**PROBLEM REQUIREMENTS:**
In the F-test proof, what is the dimension of the constrained subspace V₀?

F-Test for Linear Constraints
Theorem
If \(\text{rank}(X) = p\), \(\text{rank}(R) = q\), and \(\varepsilon \sim N(0, \sigma^2 I_n)\), then under \(H_0: R\beta = 0\):
\[F = \frac{n-p}{q} \cdot \frac{SSR_c - SSR}{SSR} \sim F(q, n-p)\]
where:
- \(SSR\): sum of squares of residuals in the unconstrained model
- \(SSR_c\): sum of squares of residuals in the constrained model satisfying \(R\beta = 0\)
Proof
1. Setup and Key Spaces
Define the following spaces:
- \(V = [X] \subseteq \mathbb{R}^n\) (column space of \(X\))
- \(V_0 = \{X\beta : R\beta = 0\} = X(\text{Ker}(R))\) (constrained subspace)
Since \(\text{rank}(X) = p\) and \(\text{rank}(R) = q\):
- By rank-nullity theorem: \(\dim(\text{Ker}(R)) = p - q\)
- Since \(X\) has full column rank, the map \(\beta \mapsto X\beta\) is injective
- Therefore: \(\dim(V_0) = \dim(X(\text{Ker}(R))) = \dim(\text{Ker}(R)) = p - q\)
- Also: \(\dim(V) = p\)
2. Orthogonal Decomposition
Since \(V_0 \subseteq V\), we can decompose \(V\) as: \[V = V_0 \oplus V_0^{\perp_V}\]
where \(V_0^{\perp_V}\) is the orthogonal complement of \(V_0\) within \(V\), with: \[\dim(V_0^{\perp_V}) = \dim(V) - \dim(V_0) = p - (p-q) = q\]
3. Projection Operators
- \(\hat{y} = P_V y\) is the projection of \(y\) onto \(V\) (unconstrained fit)

**PROVIDED MATERIAL:**
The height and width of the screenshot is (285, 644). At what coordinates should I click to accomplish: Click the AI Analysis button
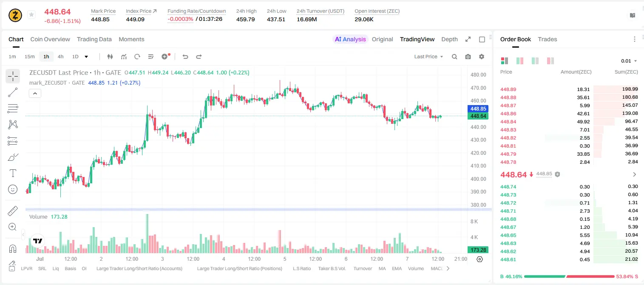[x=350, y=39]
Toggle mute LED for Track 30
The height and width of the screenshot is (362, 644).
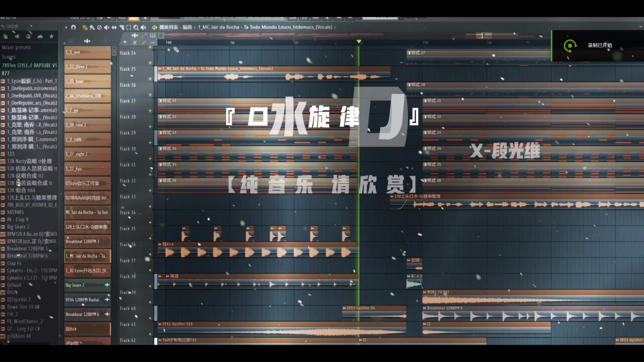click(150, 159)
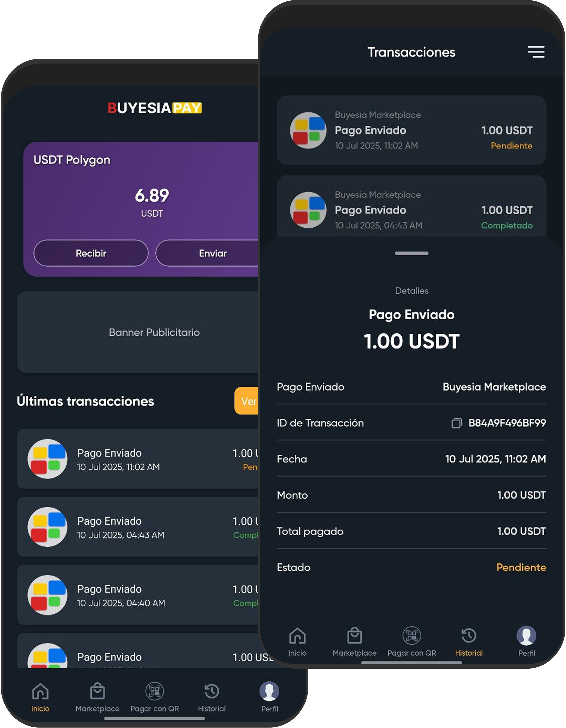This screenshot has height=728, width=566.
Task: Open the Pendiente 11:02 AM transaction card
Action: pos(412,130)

* * *

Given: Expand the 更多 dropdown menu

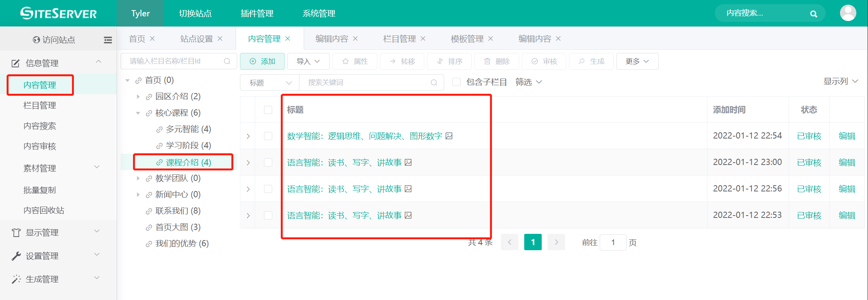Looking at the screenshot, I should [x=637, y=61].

---

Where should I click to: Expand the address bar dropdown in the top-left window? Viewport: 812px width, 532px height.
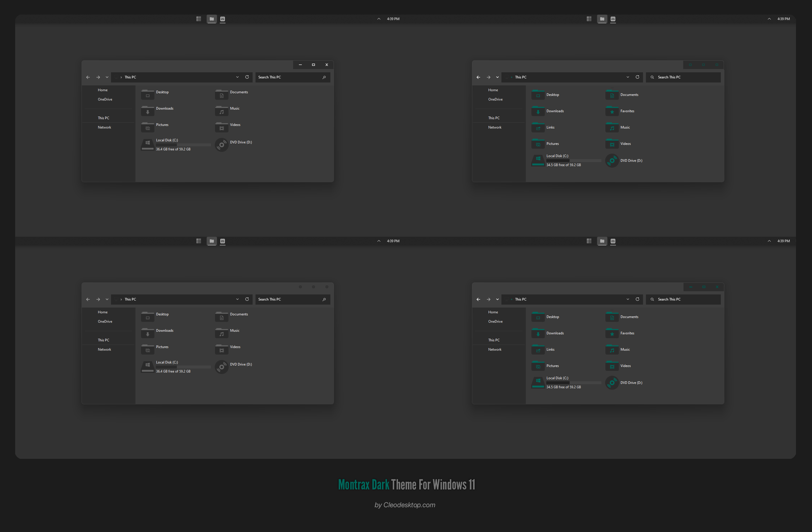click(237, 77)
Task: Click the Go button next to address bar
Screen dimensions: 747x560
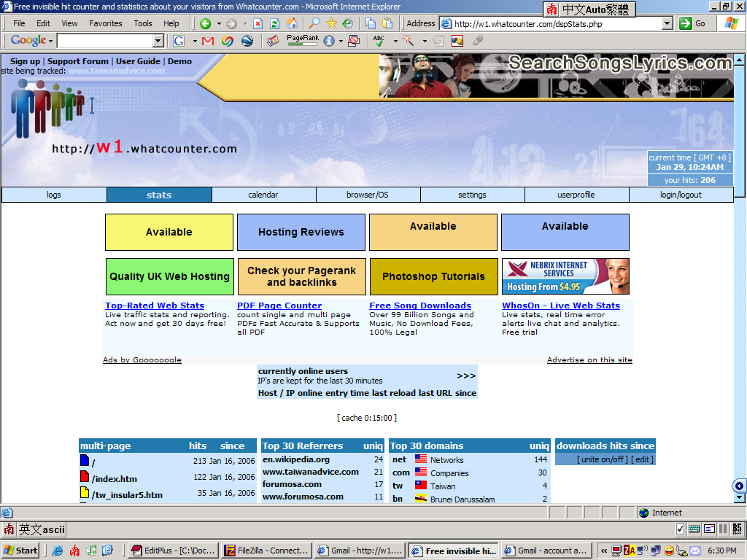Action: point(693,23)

**EXERCISE ANSWER:**
p − q